Tools

Part of the OpenRAL public-symbol inventory. Hand-curated; (LNN) markers are refreshed by tools/refresh_methods_linenos.py.

`tools/profile_policy_load.py`

One-shot wall-time breakdown of a single policy load. Drives openral_sim.factory.make_policy against an in-tree rSkill manifest and prints a phase-by-phase summary built from every <prefix>_<name>_{start,done} event emitted by openral_rskill._diagnostics.phase_timer. Use when ros2 launch openral_rskill_ros …_e2e.launch.py or openral sim run is slow to first action — answers "where do the seconds go" before changing any code.
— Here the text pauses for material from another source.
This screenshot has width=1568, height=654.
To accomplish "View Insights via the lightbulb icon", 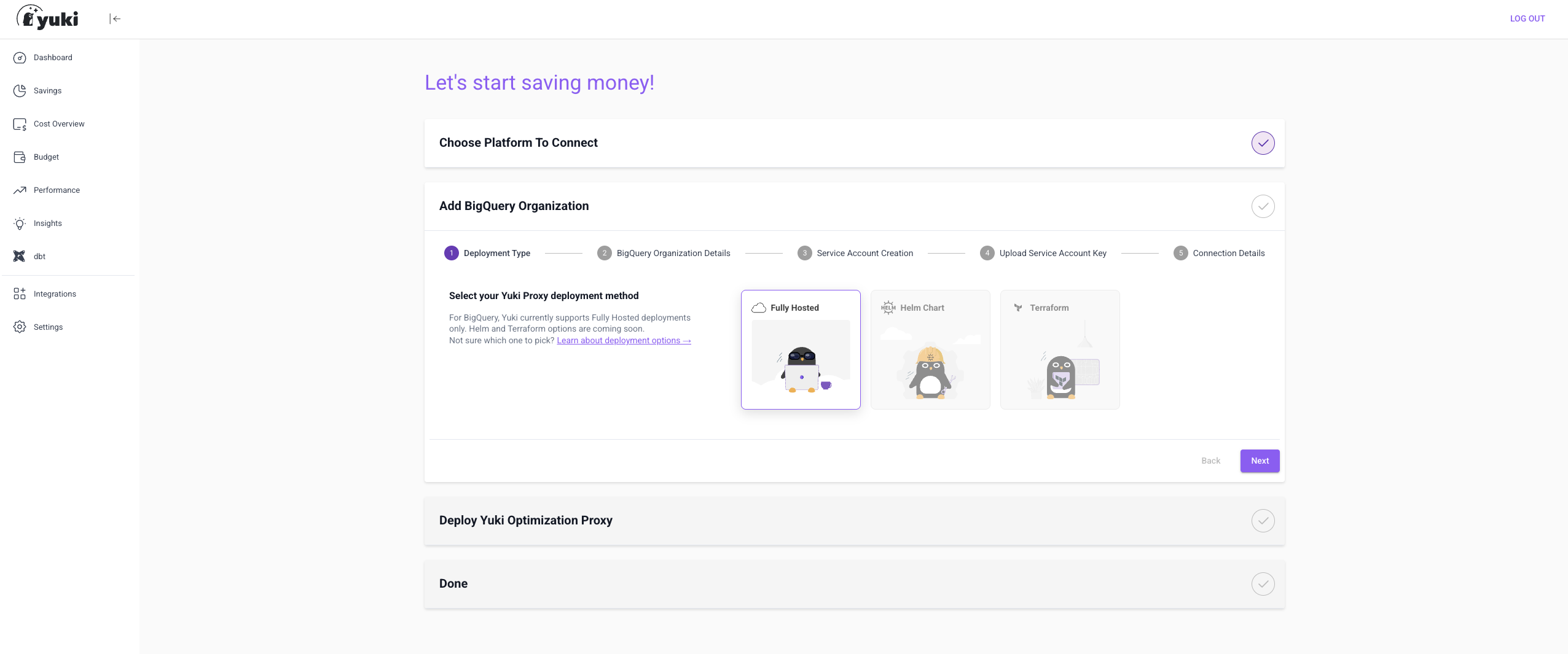I will (20, 223).
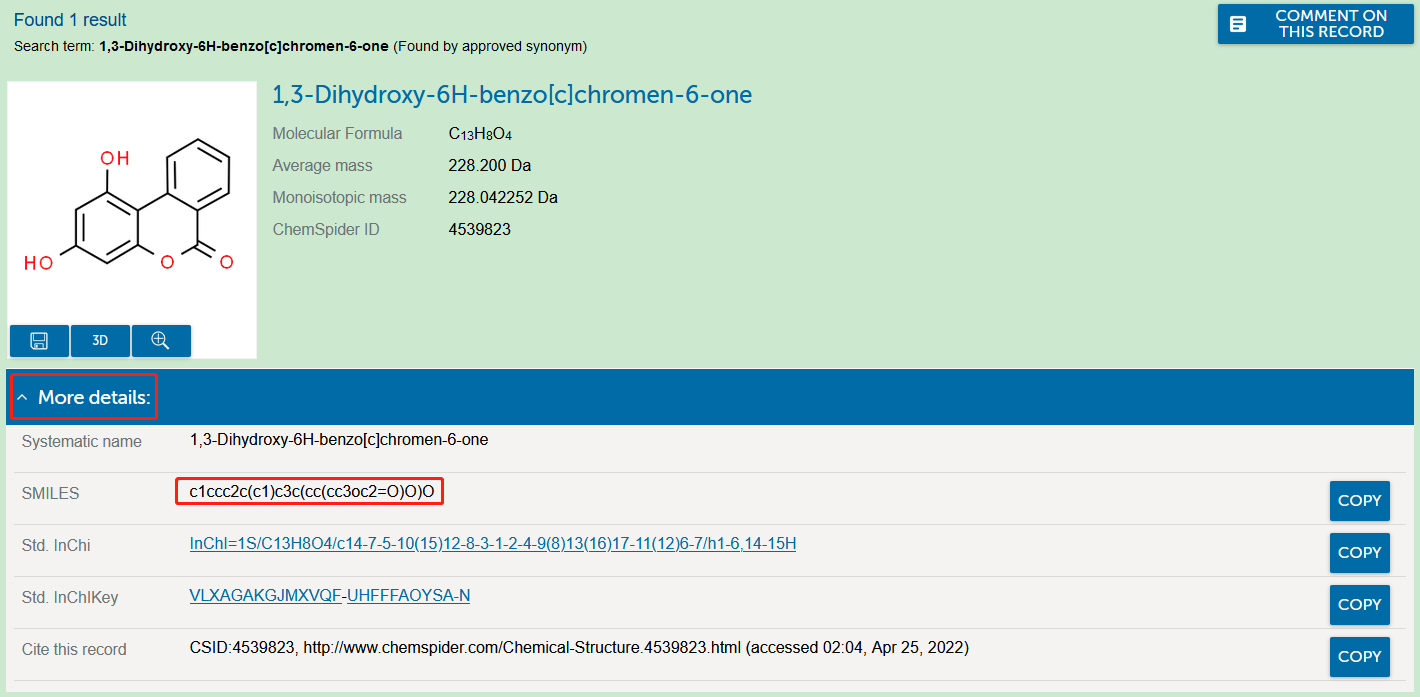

class _PhaseCapture — structlog processor that buffers _start / _done events and pairs them by name. Insertion-ordered so the rendered table mirrors the actual load order. (L49)
_parse_args(argv) -> argparse.Namespace — --rskill <dir> (required), --device (default auto). (L88)
_build_env_cfg(rskill_dir, *, device) -> _SimpleEnvCfg — Builds a minimal env_cfg from <rskill_dir>/rskill.yaml; mirrors rskill_runner_node._SimpleEnvCfg. (L122)
_render(pairs, total_s) -> str — Formats the captured pairs as phase / elapsed_s / share columns plus an (unaccounted) row when phase coverage misses >1 s. (L141)
main(argv=None) -> int — Late-imports openral_sim.factory.make_policy so the import cost lands inside the profiled total; reports HF_HUB_OFFLINE status alongside the result.

`tools/schema_export.py`

Generates JSON Schema files for every public openral_core model.

_enum_schema(cls) -> dict[str, Any] — Minimal JSON Schema for a str Enum. (L130)
export_schemas(out_dir=_OUT_DIR) -> dict[str, Any] — Export JSON Schema for every public model. (L142)
check_drift(out_dir=_OUT_DIR) -> bool — On-disk schemas == regenerated. (L195)

`tools/audit_sim_configs.py`

Real GPU rollout audit for every YAML under scenes/. Operator-driven (not a pytest test); 1 episode per config; writes outputs/audit_sim_configs.json and prints a Markdown table. See just sim-audit. Two modes: default (full rollout for sim/benchmark, Tier-2 launch + SIGINT for deploy) and --check-compatibility (cheap in-process scene+rSkill+HAL gate, no subprocess / no GPU).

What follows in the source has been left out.